Shane Mays, described as "predatory" by the prosecution, lured the 16-year-old to a secluded spot in Havant Thicket on VE Day (8 May 2020).
The defendant then repeatedly punched Ms Smith in the face, causing her fatal injuries, before defiling her with a stick and burning her body.
She was found 13 days later during a major police search.
James Newton-Price QC told the trial at Winchester Crown Court: "A determined attempt had been made to destroy her body, which was so badly burned and damaged by fire as to be unrecognisable.
"Her body had been subjected to extreme violence and violation, including repeated and heavy blows to her head."
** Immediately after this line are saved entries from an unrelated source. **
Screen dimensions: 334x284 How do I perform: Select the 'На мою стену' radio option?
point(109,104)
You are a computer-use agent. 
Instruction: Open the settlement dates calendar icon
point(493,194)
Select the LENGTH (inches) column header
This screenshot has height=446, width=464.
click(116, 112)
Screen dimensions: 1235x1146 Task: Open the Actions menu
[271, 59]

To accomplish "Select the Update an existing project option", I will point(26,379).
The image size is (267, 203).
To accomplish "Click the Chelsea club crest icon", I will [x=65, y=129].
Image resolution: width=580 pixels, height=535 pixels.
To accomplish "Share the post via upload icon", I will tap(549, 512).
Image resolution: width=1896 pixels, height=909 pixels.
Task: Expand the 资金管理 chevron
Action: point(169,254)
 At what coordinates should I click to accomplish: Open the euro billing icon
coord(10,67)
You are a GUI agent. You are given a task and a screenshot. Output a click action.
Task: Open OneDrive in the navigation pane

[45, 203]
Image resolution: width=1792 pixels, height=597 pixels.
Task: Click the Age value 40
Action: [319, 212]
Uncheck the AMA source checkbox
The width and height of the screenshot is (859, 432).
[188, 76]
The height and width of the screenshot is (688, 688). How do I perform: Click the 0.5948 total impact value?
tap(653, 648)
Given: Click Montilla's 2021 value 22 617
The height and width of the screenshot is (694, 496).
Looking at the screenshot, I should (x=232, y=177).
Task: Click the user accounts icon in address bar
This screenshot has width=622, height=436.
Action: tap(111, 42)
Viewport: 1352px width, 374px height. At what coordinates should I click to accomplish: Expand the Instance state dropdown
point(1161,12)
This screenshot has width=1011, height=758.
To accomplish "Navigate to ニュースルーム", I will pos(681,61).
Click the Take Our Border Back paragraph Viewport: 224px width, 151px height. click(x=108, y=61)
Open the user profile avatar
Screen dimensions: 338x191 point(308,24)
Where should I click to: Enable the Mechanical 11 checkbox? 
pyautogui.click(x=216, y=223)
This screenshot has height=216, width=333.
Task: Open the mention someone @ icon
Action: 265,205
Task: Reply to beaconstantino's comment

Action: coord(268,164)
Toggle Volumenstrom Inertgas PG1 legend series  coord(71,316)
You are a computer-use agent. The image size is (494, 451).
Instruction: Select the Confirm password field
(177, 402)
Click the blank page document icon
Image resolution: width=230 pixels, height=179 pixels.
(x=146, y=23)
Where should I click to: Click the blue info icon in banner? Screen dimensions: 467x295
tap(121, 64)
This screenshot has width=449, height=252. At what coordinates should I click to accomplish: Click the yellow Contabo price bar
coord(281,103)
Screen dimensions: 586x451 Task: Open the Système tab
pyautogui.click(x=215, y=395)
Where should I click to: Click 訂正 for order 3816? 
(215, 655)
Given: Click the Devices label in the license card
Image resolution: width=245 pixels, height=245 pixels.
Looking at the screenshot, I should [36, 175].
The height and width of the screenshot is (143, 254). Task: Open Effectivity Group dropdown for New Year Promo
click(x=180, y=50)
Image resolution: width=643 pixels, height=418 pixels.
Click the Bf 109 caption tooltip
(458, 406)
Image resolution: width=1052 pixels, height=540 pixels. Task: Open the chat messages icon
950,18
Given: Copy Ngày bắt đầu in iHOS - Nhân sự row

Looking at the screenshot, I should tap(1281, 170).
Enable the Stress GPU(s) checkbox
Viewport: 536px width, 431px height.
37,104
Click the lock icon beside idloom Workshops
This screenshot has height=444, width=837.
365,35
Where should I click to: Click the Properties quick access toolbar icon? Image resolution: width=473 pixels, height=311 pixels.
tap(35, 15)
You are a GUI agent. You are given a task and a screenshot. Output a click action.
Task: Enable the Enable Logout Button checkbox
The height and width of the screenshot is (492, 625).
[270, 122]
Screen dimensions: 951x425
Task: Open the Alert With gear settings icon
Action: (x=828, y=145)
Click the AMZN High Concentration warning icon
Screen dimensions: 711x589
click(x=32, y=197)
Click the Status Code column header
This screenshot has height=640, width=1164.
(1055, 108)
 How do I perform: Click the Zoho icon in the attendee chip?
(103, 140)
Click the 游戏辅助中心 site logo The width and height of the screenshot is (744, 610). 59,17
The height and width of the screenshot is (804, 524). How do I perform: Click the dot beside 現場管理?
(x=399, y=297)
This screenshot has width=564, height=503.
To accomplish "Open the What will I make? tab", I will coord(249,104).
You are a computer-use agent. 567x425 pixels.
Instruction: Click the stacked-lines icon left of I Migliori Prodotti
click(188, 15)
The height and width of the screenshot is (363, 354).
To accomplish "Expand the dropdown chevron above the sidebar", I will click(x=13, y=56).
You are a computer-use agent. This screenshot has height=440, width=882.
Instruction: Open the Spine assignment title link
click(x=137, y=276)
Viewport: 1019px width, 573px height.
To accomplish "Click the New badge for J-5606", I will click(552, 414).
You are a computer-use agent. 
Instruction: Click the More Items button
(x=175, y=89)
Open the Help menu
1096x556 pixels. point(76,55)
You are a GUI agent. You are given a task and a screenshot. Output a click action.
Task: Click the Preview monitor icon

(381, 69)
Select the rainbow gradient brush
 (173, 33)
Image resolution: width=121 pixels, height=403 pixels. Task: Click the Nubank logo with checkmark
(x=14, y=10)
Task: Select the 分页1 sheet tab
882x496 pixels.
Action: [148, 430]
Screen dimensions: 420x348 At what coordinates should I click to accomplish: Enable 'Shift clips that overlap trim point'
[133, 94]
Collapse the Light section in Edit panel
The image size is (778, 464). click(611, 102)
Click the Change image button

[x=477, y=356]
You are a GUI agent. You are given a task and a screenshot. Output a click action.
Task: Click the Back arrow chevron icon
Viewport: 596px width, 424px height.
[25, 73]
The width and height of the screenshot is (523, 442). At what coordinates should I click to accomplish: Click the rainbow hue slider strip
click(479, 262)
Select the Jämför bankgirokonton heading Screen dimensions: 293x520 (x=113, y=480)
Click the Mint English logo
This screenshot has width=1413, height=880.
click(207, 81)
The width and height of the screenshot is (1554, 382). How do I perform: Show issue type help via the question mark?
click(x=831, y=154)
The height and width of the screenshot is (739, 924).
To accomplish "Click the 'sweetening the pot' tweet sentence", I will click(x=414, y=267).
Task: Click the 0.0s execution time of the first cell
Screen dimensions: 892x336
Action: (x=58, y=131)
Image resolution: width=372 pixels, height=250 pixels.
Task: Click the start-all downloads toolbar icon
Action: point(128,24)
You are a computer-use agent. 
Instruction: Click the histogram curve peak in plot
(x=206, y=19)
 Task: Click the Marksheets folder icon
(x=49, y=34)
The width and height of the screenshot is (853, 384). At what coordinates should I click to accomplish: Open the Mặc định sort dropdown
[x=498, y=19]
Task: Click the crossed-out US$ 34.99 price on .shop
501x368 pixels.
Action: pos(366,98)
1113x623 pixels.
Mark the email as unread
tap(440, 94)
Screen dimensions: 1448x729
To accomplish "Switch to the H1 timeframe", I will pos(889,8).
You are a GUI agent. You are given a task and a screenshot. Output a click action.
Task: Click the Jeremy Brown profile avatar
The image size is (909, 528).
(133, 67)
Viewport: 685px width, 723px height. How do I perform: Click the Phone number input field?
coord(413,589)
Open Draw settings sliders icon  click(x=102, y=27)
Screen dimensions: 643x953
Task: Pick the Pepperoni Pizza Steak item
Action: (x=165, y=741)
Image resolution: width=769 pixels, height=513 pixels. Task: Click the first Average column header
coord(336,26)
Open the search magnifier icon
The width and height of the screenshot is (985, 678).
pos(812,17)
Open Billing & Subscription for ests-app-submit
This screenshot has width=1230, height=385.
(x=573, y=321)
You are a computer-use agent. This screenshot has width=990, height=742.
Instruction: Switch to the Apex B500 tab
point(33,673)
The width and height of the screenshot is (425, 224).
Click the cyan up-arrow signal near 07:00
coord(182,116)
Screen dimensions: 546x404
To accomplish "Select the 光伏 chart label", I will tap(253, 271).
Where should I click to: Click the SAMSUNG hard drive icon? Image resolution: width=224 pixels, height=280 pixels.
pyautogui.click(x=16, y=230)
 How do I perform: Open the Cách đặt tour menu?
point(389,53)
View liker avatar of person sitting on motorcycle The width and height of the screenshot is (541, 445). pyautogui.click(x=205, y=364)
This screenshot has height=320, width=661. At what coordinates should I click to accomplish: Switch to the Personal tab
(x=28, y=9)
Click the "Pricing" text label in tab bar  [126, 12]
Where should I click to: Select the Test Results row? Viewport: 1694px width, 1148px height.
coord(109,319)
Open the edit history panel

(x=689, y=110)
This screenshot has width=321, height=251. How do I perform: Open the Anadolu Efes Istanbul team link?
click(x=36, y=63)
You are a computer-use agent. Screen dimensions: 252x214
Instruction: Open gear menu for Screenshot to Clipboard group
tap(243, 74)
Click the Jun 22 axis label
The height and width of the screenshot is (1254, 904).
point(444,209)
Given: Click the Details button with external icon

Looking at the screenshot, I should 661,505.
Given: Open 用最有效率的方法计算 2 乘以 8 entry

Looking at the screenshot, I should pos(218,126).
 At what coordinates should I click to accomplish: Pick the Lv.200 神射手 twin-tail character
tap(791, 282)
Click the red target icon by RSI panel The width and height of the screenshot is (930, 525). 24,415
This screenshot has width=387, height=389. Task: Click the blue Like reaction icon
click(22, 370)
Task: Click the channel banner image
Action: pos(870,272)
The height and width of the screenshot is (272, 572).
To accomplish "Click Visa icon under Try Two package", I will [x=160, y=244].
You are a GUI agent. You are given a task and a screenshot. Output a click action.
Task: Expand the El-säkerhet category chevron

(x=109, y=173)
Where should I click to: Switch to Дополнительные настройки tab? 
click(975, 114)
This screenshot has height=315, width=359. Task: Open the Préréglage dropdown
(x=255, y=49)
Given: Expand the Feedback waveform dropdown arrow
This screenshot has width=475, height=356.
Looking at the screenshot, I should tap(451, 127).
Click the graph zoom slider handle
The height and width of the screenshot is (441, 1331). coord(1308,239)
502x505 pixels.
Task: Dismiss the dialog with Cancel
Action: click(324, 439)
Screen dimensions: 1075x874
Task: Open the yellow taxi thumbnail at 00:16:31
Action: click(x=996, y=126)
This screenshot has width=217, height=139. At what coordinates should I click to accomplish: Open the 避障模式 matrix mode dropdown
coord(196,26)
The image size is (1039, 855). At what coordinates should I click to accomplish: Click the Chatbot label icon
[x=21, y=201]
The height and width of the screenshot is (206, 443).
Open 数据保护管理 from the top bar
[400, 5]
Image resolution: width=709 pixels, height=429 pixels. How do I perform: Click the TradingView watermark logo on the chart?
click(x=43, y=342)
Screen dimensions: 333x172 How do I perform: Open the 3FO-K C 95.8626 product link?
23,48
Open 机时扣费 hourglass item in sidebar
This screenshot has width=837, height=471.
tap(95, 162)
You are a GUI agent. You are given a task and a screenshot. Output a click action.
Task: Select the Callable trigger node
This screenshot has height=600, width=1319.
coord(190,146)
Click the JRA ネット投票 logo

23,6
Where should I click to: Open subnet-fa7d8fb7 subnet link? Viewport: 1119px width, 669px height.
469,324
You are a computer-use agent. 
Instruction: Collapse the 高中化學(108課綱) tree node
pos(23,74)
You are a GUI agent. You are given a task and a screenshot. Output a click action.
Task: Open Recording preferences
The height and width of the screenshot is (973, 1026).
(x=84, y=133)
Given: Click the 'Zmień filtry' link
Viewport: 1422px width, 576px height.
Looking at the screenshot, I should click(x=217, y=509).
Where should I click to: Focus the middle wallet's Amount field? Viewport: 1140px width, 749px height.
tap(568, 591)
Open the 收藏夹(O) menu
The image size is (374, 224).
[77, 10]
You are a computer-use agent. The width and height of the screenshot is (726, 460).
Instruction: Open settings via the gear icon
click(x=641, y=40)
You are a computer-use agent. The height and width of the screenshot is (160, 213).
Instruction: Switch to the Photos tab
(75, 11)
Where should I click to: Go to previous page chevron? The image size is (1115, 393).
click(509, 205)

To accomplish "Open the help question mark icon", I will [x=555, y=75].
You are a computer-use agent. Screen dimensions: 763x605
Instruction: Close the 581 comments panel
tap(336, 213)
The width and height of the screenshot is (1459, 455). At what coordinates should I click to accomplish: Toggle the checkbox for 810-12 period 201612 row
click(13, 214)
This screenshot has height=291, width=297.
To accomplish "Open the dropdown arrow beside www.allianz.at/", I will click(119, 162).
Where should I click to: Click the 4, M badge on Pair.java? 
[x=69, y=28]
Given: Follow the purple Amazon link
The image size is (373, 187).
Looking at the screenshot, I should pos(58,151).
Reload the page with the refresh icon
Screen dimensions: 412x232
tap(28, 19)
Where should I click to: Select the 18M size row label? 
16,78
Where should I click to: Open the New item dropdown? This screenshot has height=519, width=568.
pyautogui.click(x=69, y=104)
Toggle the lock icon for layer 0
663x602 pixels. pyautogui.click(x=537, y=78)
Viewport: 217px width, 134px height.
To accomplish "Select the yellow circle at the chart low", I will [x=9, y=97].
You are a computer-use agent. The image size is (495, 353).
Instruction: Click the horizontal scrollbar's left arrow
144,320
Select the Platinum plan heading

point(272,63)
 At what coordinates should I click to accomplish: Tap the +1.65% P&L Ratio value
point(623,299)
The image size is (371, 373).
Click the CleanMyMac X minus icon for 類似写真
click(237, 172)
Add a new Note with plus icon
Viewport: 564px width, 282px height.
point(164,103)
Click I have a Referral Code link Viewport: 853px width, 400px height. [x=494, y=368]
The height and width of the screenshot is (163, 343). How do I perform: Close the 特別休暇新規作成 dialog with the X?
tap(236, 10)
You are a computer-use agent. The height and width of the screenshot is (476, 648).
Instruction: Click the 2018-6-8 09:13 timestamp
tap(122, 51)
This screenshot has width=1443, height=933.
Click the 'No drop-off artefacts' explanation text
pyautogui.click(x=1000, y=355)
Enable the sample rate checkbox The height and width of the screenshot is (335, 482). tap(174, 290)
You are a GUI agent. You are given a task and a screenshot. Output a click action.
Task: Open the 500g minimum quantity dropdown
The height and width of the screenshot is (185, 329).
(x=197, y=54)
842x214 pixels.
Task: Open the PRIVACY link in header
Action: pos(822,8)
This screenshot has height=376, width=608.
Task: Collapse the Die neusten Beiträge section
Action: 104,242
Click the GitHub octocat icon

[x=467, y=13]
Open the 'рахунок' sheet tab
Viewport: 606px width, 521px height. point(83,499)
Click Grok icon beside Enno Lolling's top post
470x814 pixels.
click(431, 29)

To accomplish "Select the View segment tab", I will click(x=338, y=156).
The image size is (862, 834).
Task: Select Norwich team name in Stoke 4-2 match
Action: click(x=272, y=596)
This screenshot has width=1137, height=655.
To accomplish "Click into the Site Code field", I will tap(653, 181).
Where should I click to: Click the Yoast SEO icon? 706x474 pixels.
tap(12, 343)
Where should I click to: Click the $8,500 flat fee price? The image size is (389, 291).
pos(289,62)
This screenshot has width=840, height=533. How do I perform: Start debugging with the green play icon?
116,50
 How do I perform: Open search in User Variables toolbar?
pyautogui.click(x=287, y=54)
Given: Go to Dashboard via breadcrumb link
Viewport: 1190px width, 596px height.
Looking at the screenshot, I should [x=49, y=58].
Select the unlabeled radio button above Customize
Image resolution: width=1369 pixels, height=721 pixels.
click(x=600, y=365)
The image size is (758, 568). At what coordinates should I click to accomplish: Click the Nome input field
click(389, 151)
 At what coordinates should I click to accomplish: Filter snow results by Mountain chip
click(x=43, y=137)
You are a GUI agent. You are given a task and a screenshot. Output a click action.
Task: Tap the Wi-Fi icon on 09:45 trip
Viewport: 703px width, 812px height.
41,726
Mays showed no emotion upon hearing the unanimous verdict, while cries of "Yes" could be heard from the public gallery.
The victim, who was considered a "vulnerable" student", had moved in with Mays and his wife Chazlynn Jayne (CJ) Mays - who is Ms Smith's aunt - at the end of April after she had "quarrelled" with her mother.
However, arguments broke out between the three while living together, with the 16-year-old complaining to her boyfriend, Bradley Kercher, that Mays would "flirt" with her and pin her down.
The jury was shown a Snapchat video of the defendant tickling Louise's feet.
Mr Newton-Price said: "Louise was just 16, she was anxious, needy, fragile and vulnerable, vulnerable to the attentions of a predatory man who was apparently flirting with her and living in the same small flat."
He suggested that Mays had persuaded the young girl to walk with him to the woodland by offering her cannabis, with the aim of sexually assaulting her.
Mays told the court that he punched Louise "many" times to the face and had heard her bones "crack", after losing his temper.
He said: "I just carried on, I lost control of myself. She made a moaning noise, that's when I stopped."
The court heard that a clinical review of the defendant found he had an "extremely low" IQ of 63, putting him in the bottom one percentile of people.
He told the court that he had not worked for five years and spent nine hours a day playing video games.
Following her death, Louise, who was training to be a veterinary nurse, was described by her family as a "smiley, generous person".
The judge, Mrs Justice May, adjourned the case for sentencing on Wednesday and thanked the jury, saying: "You cannot have imagined that you would be sitting on a case like this.
"I want to thank each of you for the attention you have given and your attendance during the pandemic."